Queuing

The good thing about the queuing system in Iguana 6 is that it is very fast. What isn’t so good about it is how the design has some scaling issues in terms of structure.

This is the scaling issue:

  • All the queued messages and log messages going into a single log file per day.

  • This means that if you have say 100 channels with 100 queues that on average less that 1% of the log file relates to one channel.

    • We call this a sparse data structure - i.e. a lot of space in between entries

  • In Iguana 6 this created a performance issue when reading the queue.

    • To solve this problem we made use a database index implemented using a database called SQLite.

In IguanaX we rethought this design and applied the ideas of safe by design. Now the design means:

  • We replace one monolithic per day log/queue file to many which are broken down:

    • By neuron

      • And by batches of messages - so for a given day we might see a few dozen files for a given neuron.
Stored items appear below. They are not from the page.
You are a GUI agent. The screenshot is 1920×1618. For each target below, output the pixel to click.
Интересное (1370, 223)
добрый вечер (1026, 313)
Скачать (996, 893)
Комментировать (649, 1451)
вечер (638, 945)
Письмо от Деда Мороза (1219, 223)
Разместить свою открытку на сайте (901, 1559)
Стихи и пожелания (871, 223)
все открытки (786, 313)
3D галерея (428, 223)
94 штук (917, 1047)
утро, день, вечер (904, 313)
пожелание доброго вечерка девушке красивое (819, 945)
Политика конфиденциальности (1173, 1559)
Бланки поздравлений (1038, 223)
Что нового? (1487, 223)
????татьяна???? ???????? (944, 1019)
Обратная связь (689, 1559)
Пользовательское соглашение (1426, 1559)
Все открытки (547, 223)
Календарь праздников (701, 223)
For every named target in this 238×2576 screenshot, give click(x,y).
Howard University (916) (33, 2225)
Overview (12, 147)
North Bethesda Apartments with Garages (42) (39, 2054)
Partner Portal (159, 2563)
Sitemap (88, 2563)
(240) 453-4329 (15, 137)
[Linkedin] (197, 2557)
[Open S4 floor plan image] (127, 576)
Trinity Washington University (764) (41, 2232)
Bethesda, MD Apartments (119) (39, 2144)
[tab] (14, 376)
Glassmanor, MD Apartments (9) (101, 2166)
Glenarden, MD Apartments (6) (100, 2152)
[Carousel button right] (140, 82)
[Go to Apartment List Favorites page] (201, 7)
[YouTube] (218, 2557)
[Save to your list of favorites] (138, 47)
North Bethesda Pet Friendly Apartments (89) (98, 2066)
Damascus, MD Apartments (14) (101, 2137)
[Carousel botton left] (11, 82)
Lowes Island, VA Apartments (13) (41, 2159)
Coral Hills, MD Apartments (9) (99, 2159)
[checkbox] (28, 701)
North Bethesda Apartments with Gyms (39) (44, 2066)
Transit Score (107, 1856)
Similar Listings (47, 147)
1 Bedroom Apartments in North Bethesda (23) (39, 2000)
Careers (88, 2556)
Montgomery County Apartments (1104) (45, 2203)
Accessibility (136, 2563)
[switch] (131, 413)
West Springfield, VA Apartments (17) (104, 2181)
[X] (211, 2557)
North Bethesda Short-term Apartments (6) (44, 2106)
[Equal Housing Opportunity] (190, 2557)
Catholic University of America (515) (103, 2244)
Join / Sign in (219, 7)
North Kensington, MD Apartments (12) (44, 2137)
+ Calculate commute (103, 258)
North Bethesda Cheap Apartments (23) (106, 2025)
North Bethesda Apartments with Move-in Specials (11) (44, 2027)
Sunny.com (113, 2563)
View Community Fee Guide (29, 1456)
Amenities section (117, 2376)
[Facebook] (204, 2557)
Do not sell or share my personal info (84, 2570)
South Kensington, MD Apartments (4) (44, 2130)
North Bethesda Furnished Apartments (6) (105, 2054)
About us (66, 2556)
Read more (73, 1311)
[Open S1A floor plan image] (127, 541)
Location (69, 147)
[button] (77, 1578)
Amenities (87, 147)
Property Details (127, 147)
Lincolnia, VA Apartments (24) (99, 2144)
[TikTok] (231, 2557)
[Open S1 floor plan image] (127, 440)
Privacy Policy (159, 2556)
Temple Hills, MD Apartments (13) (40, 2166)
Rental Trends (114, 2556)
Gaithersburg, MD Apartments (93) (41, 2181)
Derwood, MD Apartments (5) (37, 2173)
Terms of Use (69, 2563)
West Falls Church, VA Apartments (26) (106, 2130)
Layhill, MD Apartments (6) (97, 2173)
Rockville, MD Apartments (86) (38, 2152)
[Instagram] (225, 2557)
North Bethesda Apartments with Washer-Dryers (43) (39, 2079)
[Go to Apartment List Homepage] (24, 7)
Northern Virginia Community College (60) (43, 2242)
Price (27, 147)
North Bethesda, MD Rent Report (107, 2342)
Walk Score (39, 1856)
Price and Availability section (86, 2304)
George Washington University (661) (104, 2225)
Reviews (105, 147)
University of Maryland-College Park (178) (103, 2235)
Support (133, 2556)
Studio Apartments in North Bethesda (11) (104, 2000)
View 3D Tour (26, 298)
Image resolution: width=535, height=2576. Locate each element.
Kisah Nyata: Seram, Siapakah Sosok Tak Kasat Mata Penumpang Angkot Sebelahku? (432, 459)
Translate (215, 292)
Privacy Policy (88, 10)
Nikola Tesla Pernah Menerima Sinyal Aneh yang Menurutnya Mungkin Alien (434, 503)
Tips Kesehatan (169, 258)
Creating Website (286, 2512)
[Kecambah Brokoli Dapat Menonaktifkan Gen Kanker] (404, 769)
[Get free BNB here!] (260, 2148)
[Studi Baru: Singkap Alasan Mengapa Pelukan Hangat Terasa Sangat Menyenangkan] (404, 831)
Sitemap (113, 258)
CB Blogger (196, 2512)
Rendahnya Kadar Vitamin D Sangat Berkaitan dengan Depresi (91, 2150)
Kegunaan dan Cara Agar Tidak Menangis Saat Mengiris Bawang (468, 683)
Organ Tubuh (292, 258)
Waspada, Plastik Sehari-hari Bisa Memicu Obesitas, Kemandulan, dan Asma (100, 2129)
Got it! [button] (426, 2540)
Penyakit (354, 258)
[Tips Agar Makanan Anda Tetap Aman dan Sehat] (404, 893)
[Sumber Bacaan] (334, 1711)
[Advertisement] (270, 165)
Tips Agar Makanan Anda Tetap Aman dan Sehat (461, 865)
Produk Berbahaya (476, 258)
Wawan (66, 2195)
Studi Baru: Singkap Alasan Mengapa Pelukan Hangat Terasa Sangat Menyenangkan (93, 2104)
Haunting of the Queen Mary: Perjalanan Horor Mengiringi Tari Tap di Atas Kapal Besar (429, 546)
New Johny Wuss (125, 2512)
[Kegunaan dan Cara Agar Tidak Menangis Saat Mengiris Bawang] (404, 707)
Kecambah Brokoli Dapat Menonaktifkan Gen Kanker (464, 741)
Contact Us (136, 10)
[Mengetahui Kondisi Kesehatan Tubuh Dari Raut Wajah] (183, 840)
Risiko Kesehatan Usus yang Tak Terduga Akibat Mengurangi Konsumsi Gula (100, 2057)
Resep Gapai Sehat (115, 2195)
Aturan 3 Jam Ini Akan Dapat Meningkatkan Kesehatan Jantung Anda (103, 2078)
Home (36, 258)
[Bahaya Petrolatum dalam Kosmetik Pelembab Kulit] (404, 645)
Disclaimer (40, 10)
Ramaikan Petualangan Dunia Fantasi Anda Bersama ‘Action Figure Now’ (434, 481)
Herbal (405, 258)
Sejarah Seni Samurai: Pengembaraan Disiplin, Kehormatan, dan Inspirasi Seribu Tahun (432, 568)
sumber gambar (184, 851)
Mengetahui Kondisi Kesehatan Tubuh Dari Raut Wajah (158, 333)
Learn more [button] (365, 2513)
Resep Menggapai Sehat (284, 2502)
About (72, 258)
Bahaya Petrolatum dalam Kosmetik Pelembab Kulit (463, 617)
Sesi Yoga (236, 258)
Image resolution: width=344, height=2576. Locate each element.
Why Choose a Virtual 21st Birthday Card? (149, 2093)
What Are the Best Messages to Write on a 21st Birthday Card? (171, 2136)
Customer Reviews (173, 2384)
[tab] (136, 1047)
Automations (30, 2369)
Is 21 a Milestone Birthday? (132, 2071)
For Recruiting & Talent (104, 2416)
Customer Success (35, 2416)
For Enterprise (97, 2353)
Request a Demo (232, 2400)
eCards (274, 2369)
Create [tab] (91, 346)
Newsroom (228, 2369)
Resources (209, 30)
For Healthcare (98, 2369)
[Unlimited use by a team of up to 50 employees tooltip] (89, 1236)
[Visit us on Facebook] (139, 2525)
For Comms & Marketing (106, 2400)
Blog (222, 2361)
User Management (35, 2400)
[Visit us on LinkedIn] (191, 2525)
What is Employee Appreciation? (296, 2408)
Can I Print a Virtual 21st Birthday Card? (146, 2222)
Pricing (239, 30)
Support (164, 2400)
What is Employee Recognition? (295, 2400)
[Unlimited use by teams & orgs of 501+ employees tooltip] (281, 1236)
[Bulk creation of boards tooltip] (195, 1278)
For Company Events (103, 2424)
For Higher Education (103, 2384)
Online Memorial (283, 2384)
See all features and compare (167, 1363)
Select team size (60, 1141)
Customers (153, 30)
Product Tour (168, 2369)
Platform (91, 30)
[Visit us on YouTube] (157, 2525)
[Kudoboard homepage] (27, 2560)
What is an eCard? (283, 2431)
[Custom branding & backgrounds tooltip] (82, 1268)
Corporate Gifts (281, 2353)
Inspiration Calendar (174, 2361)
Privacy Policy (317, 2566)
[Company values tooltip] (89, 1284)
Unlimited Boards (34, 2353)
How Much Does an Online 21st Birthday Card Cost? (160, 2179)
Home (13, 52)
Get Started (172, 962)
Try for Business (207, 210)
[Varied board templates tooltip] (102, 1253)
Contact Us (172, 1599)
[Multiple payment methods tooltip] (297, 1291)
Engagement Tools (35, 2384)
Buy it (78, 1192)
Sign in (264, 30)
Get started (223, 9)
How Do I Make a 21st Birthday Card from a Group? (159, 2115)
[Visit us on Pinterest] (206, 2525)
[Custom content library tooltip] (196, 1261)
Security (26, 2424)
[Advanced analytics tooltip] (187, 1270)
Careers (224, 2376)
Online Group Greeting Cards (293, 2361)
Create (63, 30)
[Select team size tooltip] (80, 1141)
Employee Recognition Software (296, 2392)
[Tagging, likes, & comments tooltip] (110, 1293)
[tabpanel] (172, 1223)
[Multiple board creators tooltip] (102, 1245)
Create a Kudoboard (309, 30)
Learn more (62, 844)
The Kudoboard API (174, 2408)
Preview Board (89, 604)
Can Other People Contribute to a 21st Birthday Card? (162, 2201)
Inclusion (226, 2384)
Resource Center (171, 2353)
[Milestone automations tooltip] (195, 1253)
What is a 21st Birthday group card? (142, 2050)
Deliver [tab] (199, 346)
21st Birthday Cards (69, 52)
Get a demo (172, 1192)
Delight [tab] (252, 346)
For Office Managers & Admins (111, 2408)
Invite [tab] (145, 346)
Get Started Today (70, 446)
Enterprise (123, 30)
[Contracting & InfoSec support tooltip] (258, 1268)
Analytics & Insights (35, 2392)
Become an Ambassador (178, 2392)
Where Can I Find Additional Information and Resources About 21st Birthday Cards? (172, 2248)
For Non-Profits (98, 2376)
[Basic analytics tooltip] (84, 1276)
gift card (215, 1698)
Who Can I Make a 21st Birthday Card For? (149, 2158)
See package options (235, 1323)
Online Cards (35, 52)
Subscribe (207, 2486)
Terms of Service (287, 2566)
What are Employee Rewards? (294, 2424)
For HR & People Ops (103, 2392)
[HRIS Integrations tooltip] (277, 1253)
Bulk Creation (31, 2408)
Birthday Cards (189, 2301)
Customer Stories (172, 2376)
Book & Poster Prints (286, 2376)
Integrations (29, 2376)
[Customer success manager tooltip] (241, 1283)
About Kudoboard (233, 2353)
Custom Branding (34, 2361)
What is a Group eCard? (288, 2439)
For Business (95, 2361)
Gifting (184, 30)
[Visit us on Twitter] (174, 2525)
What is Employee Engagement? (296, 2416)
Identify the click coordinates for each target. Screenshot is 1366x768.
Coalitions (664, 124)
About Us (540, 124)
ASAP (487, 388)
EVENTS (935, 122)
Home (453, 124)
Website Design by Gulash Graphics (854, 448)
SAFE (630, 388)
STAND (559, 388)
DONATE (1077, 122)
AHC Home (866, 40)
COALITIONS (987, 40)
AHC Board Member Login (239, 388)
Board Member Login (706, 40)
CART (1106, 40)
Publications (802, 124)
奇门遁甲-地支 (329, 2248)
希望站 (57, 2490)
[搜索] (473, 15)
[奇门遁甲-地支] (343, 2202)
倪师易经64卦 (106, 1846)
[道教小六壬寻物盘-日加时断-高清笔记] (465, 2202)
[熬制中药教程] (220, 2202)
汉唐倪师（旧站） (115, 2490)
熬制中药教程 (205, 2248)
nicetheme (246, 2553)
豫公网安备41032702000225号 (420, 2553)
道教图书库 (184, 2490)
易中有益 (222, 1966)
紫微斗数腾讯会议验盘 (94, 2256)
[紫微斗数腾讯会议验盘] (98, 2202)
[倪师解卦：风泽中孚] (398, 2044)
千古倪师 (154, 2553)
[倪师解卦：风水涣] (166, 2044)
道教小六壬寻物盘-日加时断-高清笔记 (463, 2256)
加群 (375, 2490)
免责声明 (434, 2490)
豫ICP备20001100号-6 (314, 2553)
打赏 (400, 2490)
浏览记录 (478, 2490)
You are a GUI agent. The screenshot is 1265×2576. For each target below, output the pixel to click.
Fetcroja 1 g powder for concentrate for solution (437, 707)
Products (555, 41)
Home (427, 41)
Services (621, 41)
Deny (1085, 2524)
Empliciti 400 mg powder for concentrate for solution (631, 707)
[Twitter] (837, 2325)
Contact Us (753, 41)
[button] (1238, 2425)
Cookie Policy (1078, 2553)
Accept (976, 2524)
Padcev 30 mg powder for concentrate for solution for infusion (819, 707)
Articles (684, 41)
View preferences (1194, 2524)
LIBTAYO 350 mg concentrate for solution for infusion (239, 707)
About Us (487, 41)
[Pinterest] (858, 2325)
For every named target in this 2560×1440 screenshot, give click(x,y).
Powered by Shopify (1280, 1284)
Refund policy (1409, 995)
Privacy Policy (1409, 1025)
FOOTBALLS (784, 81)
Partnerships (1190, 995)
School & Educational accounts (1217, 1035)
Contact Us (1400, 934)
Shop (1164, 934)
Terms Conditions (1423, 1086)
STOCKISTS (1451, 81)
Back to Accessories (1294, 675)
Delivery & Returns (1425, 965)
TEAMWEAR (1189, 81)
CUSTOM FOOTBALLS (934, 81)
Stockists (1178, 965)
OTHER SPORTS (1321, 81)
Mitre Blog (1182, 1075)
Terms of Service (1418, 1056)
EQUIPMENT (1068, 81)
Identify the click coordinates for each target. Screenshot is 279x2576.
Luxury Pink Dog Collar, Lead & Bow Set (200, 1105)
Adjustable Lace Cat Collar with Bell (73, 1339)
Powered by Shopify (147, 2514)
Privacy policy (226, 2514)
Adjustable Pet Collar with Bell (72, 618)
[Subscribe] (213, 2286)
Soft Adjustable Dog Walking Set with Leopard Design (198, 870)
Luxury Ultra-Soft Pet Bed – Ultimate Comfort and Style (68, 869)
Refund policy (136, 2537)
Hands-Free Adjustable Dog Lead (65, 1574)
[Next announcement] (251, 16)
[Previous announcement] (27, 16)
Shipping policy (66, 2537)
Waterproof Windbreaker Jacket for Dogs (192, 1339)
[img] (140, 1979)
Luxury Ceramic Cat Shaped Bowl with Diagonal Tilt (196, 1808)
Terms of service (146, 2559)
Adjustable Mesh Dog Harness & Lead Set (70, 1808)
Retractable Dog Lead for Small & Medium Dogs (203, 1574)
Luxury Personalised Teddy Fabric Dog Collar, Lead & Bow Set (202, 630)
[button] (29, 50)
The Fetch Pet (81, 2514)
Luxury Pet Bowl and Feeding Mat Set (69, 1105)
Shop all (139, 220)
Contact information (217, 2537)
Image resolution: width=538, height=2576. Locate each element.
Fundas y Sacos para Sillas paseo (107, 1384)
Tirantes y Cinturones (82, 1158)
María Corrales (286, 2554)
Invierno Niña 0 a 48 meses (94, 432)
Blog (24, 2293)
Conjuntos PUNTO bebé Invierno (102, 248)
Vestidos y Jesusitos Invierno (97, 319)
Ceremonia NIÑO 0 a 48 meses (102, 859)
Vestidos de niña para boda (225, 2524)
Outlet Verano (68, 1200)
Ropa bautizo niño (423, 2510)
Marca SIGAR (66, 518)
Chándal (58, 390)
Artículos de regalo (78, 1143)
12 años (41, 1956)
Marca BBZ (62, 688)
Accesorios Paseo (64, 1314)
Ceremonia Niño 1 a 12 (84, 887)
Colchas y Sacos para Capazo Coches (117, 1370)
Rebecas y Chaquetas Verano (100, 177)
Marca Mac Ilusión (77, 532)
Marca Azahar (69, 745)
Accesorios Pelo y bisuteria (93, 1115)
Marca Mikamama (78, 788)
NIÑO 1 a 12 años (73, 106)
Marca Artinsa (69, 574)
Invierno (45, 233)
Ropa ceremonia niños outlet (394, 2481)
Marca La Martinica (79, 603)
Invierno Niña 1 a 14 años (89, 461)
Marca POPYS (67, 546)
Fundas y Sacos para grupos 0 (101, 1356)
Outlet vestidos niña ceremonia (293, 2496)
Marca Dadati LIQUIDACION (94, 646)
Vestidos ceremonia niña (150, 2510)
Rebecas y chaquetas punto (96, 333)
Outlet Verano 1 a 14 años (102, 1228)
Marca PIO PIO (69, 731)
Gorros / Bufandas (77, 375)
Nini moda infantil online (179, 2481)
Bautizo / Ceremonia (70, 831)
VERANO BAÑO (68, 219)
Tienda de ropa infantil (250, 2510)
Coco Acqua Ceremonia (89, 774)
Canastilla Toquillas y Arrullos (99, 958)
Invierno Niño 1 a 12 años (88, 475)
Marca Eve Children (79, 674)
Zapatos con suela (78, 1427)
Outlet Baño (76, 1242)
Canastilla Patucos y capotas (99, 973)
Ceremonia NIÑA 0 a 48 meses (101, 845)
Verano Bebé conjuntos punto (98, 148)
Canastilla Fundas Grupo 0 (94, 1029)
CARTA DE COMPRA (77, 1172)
So by breaking things into smaller packets of data we avoid the sparse data structure of the original design. By avoiding the sparseness problem altogether we don’t need the extra complexity of the SQLlite index to solve it.

Thus we have scalability built into the design with much less complexity.

So one final question is how to we get guaranteed data integrity if the power is cut and yet optimize the speed of the system by batching file I/O writes for performance?

Well we do only periodically writing to each of the neuron’s individual queue/log files, but we write frequently to a journal file for the system. In the event that power is cut to the system we can load the journal file and recover data which has not yet been saved to individual neuron queue/log files.